Coraline: A Transcendant Children's Tale

Neil Gaimain considers Coraline his weirdest novel, and for good reason. A story of a child who feels ignored by her family ends up falling into a separate world within her house where her creepy animated parents trick her with games and music so they can capture her and devour her soul. A courageous heroine tale for a children, a horrifying piece of fiction for parents.

What makes it work well as a children's story is basing it off of a young child, in this instance the girl resembles Neil's daughters, whom he wrote Coraline for. She lives a normal childhood life, only, boring. Her family has moved, the house is ancient, and all her parents do is work. She fantasizes about having fun but can't find it anywhere. That it until she learns of a magical world that has been right next to her all along. Great children's books get the children hooked on the premise and make them want to fantasize that such a thing is possible, and having this realm to another world be within grasp only encourages kids to use their imaginations of what's around them.

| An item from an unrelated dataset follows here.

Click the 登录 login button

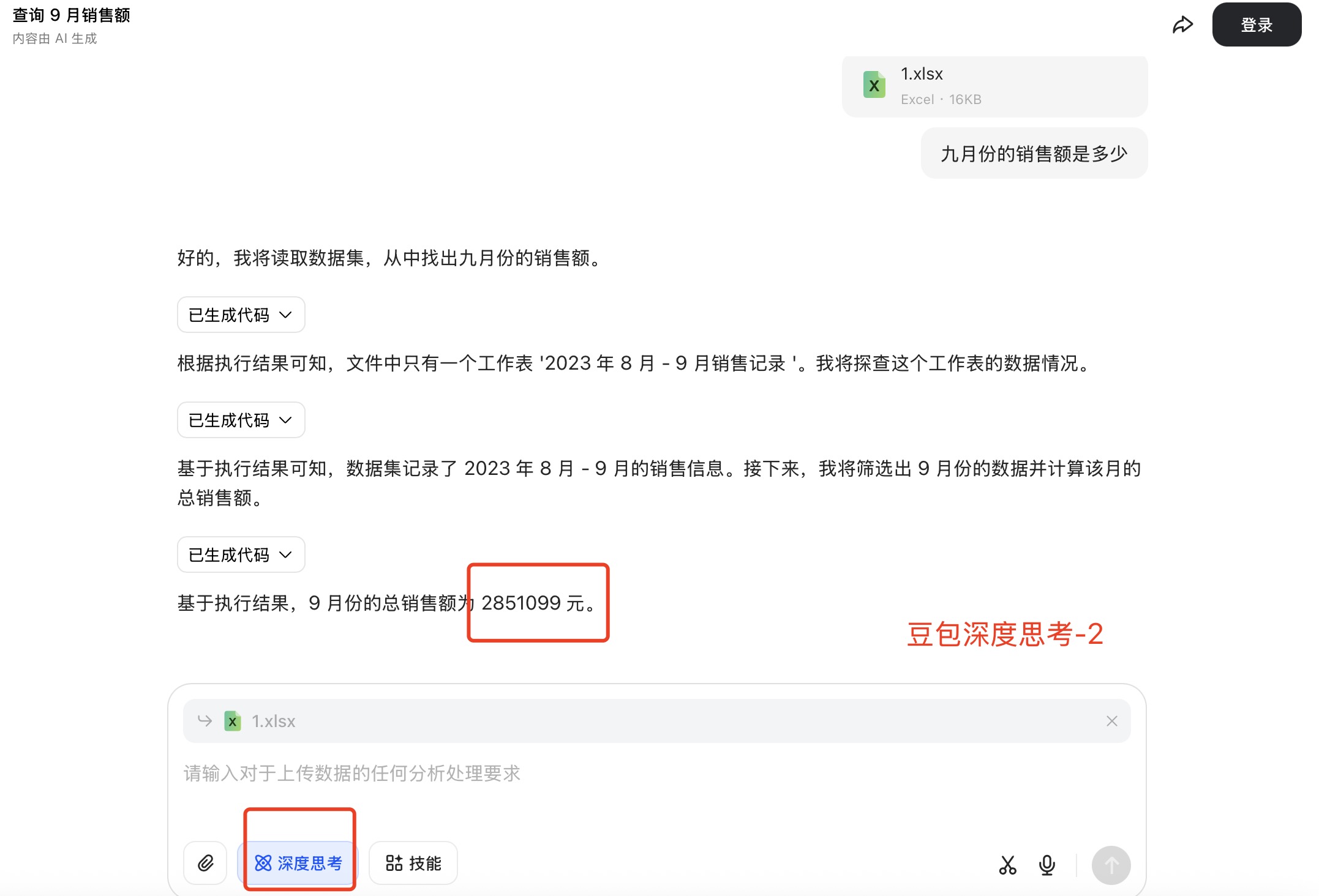(x=1256, y=25)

What's interesting is seeing how kids react to Coraline. The movie had a relatively popular response from children, and personally I know my little sister loves it. Yet to me I can only find it disturbing, with red flags of danger between how the parents looked and how secret everything was. But that's the beauty of it, the kids who enjoy Coraline only further prove that it's logical for Coraline to get so caught up in her fantasy world. Kids don't question things to the extent that cynical adults do, they just go out and do.